# Try as they may, reports of higher gun sales again this year.......



## 220swift (Mar 2, 2011)

Ruger press release. Other firearms manufacturer's stocks are also up.....

http://www.outdoorhub.com/news/ruger-on-pace-to-set-new-record-for-firearms-produced-in-a-year-two-years-in-a-row/?utm_source=iContact&utm_medium=email&utm_campaign=Outdoor%20Hub%20News&utm_content=August+21%2C+2012+Ruger


----------



## youngdon (Mar 10, 2010)

That is a huge accomplishment not only for Ruger but for the firearms industry and gun owners everywhere. I wish manufacturers would give a discount to NRA or other gun rights organizations members or those who become members when purchasing a gun.


----------



## 220swift (Mar 2, 2011)

You right Don, it would help drive sales and memberships both.....


----------



## Rick Howard (Feb 25, 2012)

I can tell you one fella who has yet to jump on the wagon and join the ranks of gun owners. I wonder is he is the only member of the NRA that does not own a firearm? LOL


----------



## 220swift (Mar 2, 2011)

After looking into the stock thing a little more I'm finding that the vast majority of firearms manufactures are privately held companies. So the stock thing maybe over quoted by me and the article.......


----------



## Rick Howard (Feb 25, 2012)

Are weapons manufacturers allowed to be publicly traded companies?


----------



## 220swift (Mar 2, 2011)

Yes, example below.....

http://www.nyse.com/about/listed/lcddata.html?ticker=RGR


----------



## Jonbnks (Jan 21, 2012)

Here are a few public companies that offer stock I've found.
OLIN CORP owns Winchester Stock Sign:OLN
STURM RUGER & COMPANY INC Stock Sign:RGR
SMITH & WESSON HOLDING CORP Stock Sign:SWHC

I might have to show my support to these companies by becoming a statistic and purchasing a couple more firearms.
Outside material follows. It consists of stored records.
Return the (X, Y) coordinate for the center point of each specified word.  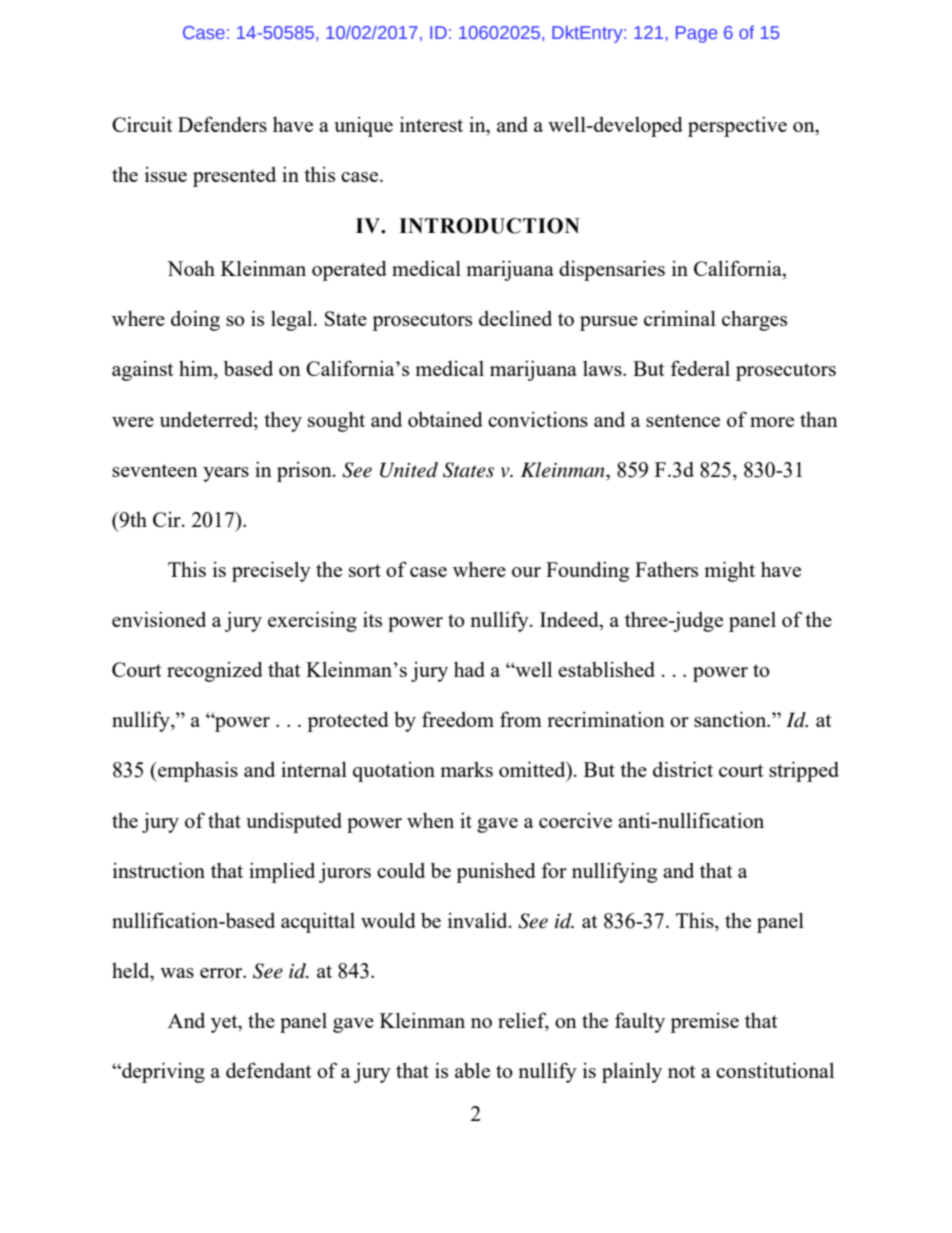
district (683, 769)
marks (466, 769)
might (729, 571)
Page (696, 34)
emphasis (197, 771)
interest (431, 124)
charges (754, 321)
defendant (269, 1070)
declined (515, 318)
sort (365, 570)
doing (195, 320)
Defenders (222, 124)
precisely (271, 571)
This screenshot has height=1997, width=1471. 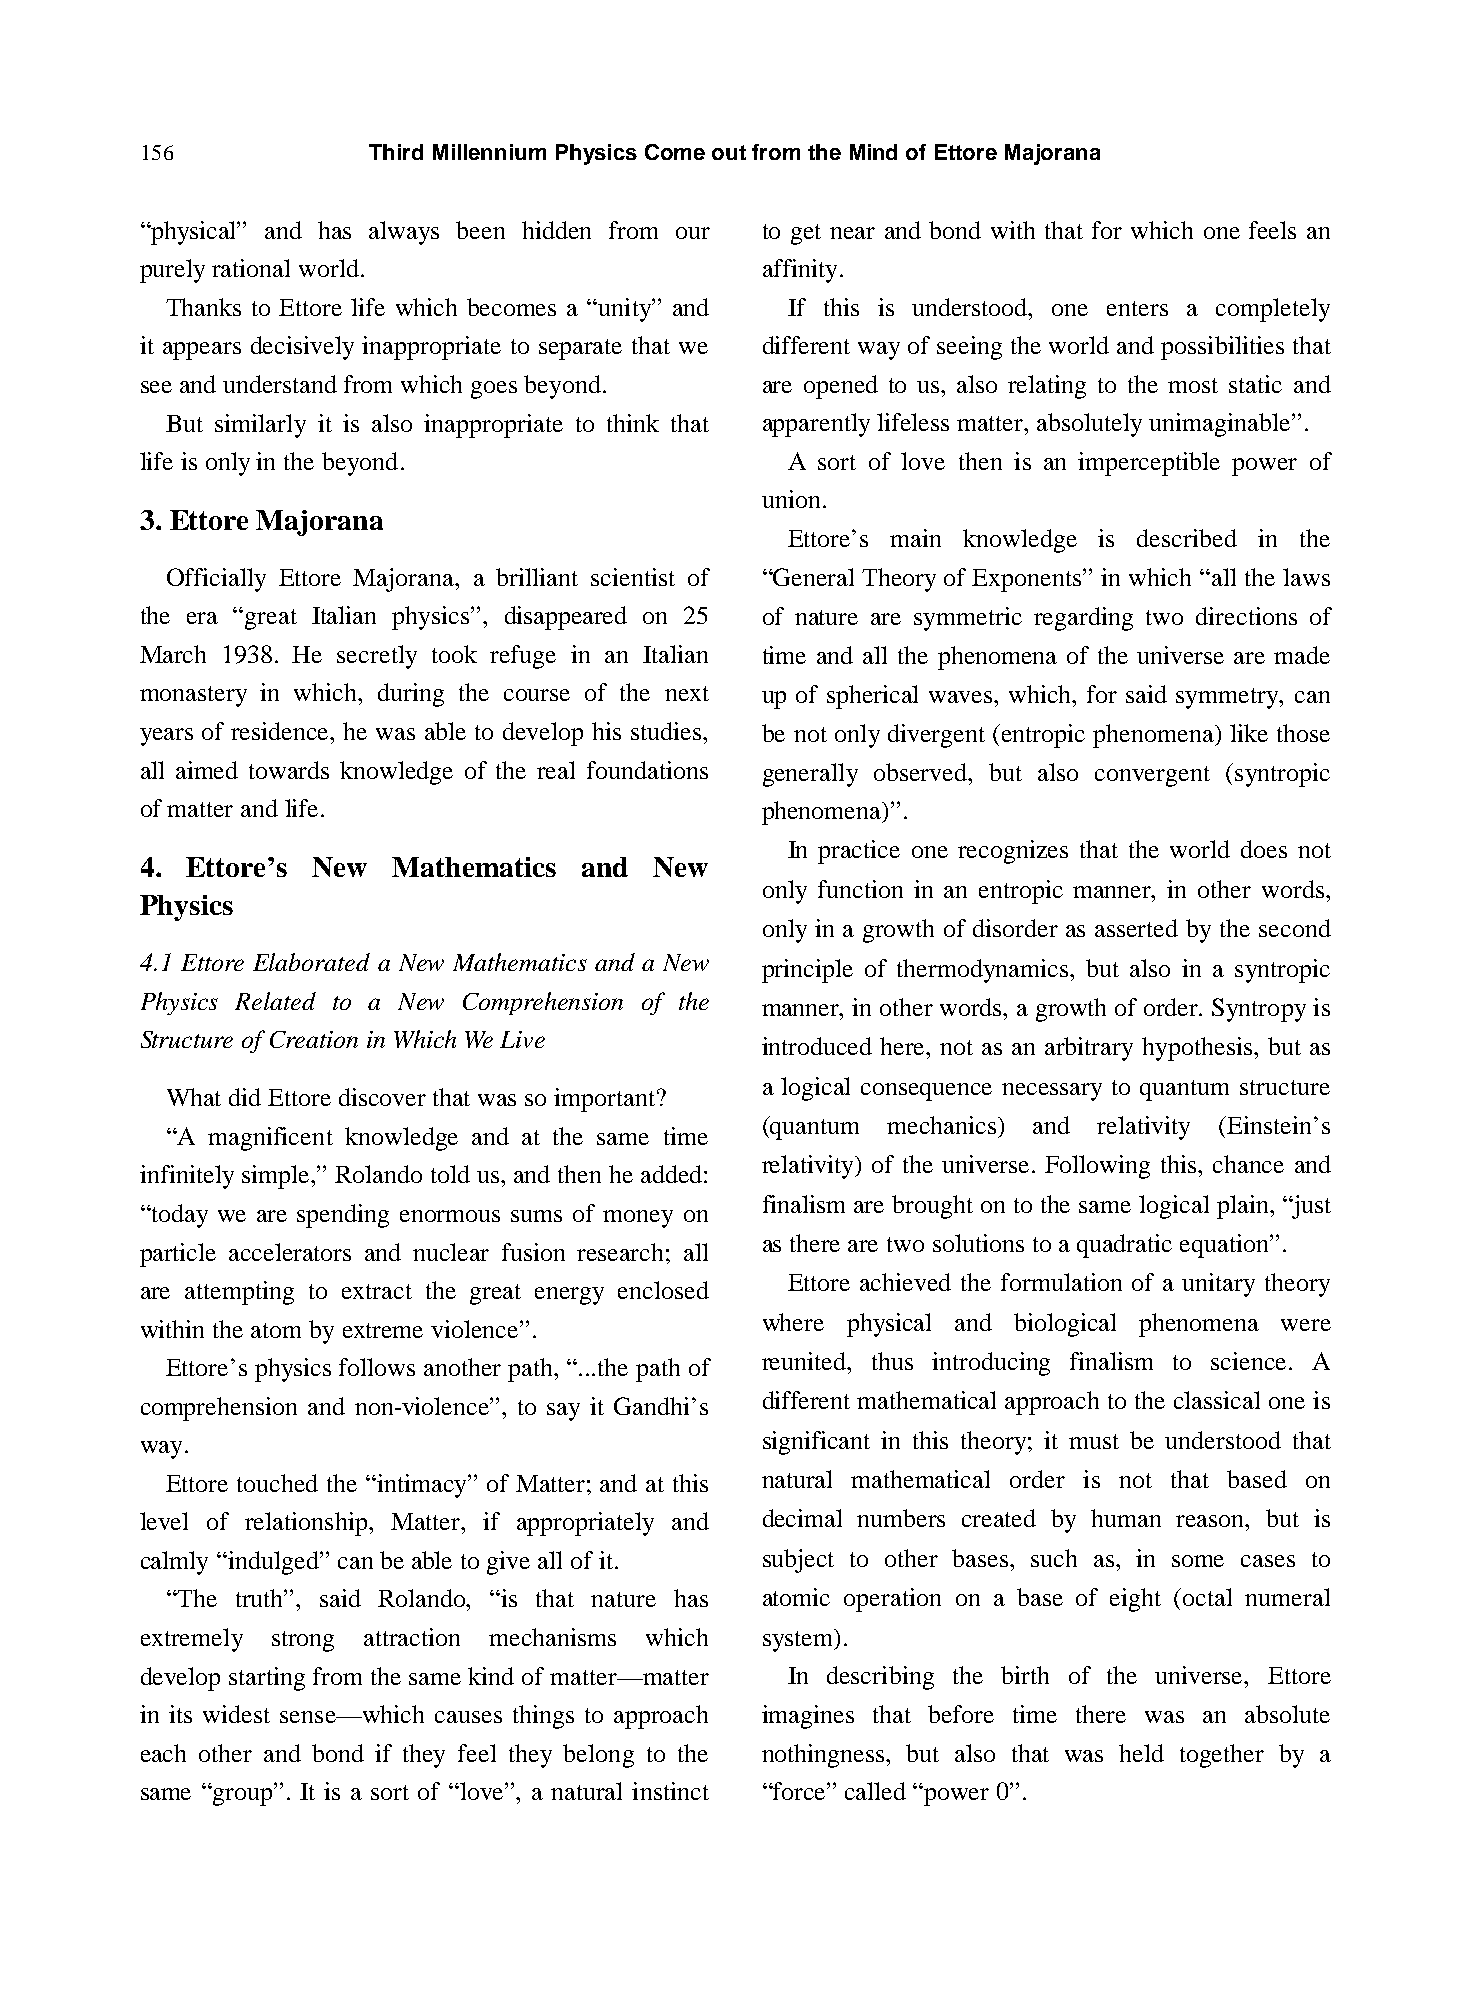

Taurus :Buy any New Taurus Firearm and receive a Free 1-year Membership to the NRA.


----------



## Ruger (Jan 22, 2011)

I hope that more and more people are seeing the importance of owning a gun. If our people in this nation were armed a lot of thing could change for the better. Our nation needs to be armed and educated about firearms.


----------



## Rick Howard (Feb 25, 2012)

Educated then armed..... They teach archery in schools. I think they should teach firearm safety in schools too.


----------



## Rick Howard (Feb 25, 2012)

I thought there were some issues with weapons companies being traded. I could not remember what or if anything came of it. Not sure if it was anything more than media hype but, if I had to bet..... I would bet it was.


----------



## bones44 (Jan 7, 2011)

Glad to hear this Mike. Ruger has donated a lot of money to the NRA for hitting this milestone. The media avoids mentioning any of this because it doesn't sensationalize anything. Anyone notice the Colorado incident has dropped off the radar ? Pretty sad that something new for those clowns to jump on is right around the corner every day. I also heard Ruger quit taking orders for the rest of the year on any special orders or for more models of certain guns just so they can catch up. Pretty wild. Thanks for sharing !


----------



## 220swift (Mar 2, 2011)

The theater shooting still gets a little press here locally. If you guys have not heard, there has been a little over 4 million dollars donated to be slit up between the injured victims and families of the people that died.

The national media is WAY too busy trying to hang the Minnesota Republican that couldn't kept his thoughts and his mouth in sync. That guy is all about himself.

Enough said. 

Despite all the media's negative reporting on firearms, gun purchases continue to rise and will increase by the end of the year. Make the anti's and the State run media crazyLOL...LOL....LOL


----------